New ways to shop impact early Black Friday traffic
Published 12:10 am Saturday, November 25, 2017
By Andie Foley
SALISBURY – As stores opened on Friday, crowds of holiday shoppers amassed in a startlingly slow trickle.
Dick’s Sporting Goods opened at 5 a.m. with fewer shoppers than employees. For stores like Belk, Ulta and Kohl’s that opened at 6 a.m., lines were comparably small.
Belk seemed to draw the biggest crowd before opening, offering shoppers scratch-off cards for dollars off of their purchases.
The few souls braving the cold, Black Friday veterans, said the decrease in early morning shoppers was likely due to increasingly early sales.
“A lot of people probably shopped half the night yesterday,” said Judy Sifford, seated and waiting for Belk to open alongside her daughter, Danielle Wright. “They’re probably all exhausted and asleep right now.”
In front of Sifford was Christine Hobbs with family members Autumn and Dolly. The trio had been waiting for about an hour before the store opened.
“There weren’t very many people out here,” she said. “We were very shocked. … It’s much smaller this year.”
Mid-morning saw an increase in retail traffic, though store parking lots across the city still had many spots to be filled.
Nationally, the lag in Black Friday shopping may come from more than just earlier in-store sales. Online sales, specifically those originating from mobile devices, are on the rise.
Adobe Insights, which measures 80 percent of online transactions at 100 major U.S. retailers, found that mobile transactions hit record highs for Thanksgiving and Black Friday shopping.
At 10 a.m. Friday, Adobe reported 61.1 percent of Thanksgiving and Black Friday website visits occurred on mobile devices, including smartphones and tablets.
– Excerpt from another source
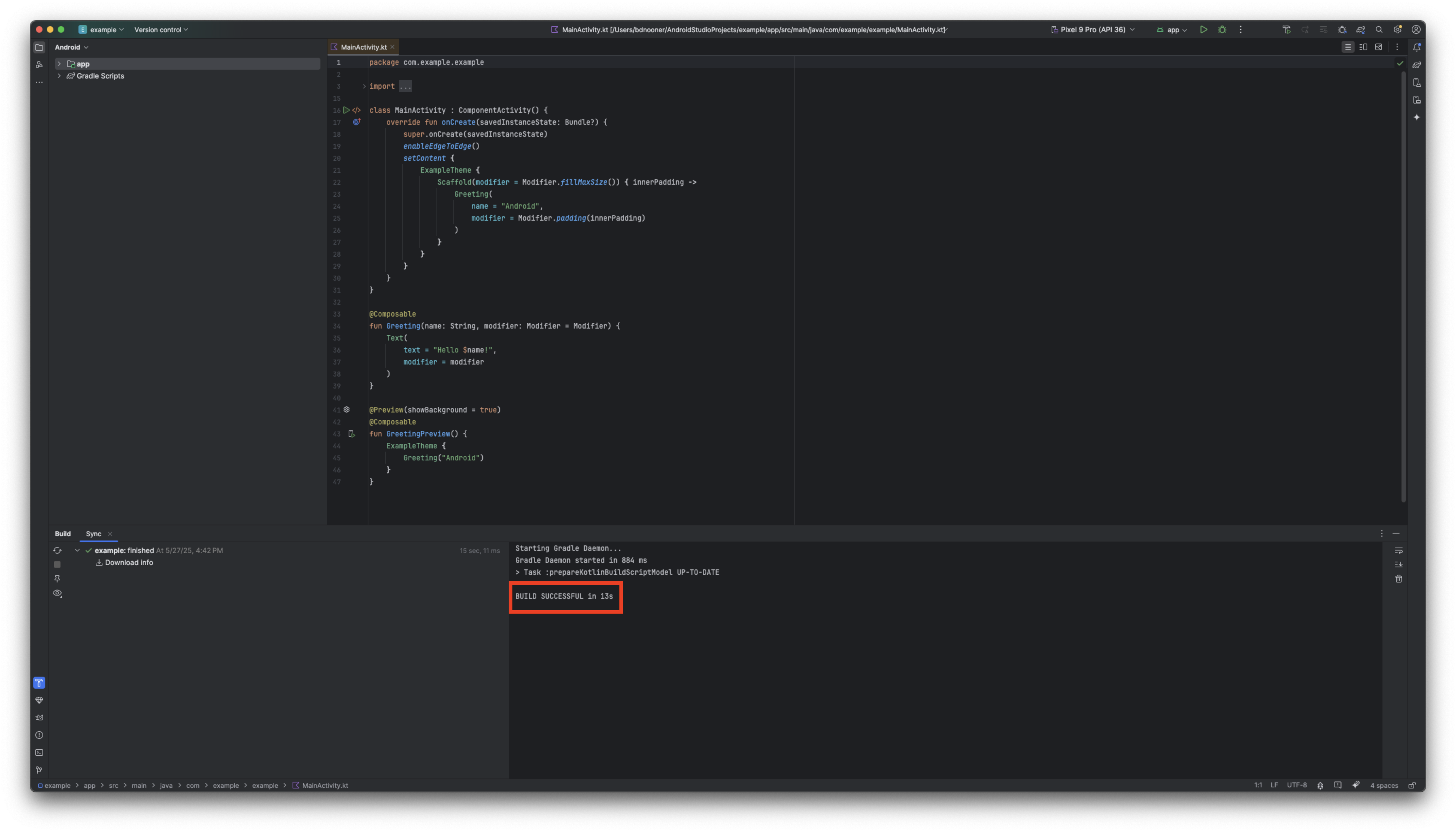Open the Version Control tool window icon
The width and height of the screenshot is (1456, 832).
39,770
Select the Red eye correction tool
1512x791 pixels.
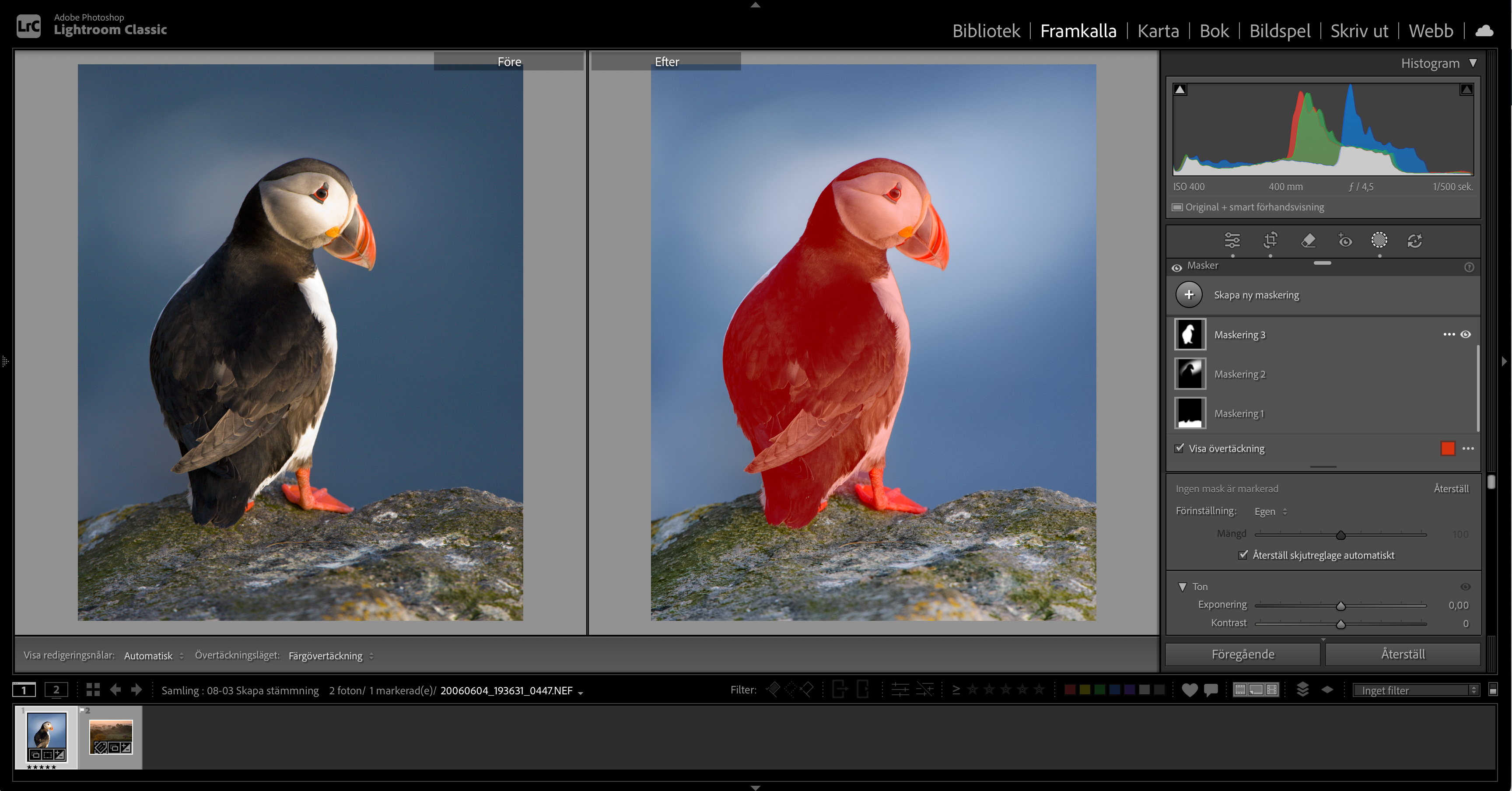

Mobile device purchases accounted for 46.2 percent of total online revenue. Last year, that number was 27.8 percent.
These numbers complement results from a recent High Point University poll. Of North Carolinians surveyed, only 41 percent planned to shop at brick-and-mortar stores.
Some 37 percent planned to shop online only, and 16 percent planned to shop through both sources equally.
Seven percent of respondents had yet to make plans.
For those few dedicated Salisbury shoppers, Friday’s turnout marks a slightly disheartening change in tradition.
“You would think (the stores) … would have done something special to bring more people in today,” said Sifford. She and her daughter had shopped the day prior and said that crowds were out in force.
“(The store) … gave out cards,” Sifford said. “You couldn’t butt in line or nothing. They had it all roped off. Today they don’t care.”
The Hobbs family had refrained from shopping Thursday evening, though they do shop on Black Friday annually.
Christine Hobbs said she had different priorities for the holiday itself:
“I’d rather spend the time with my family.”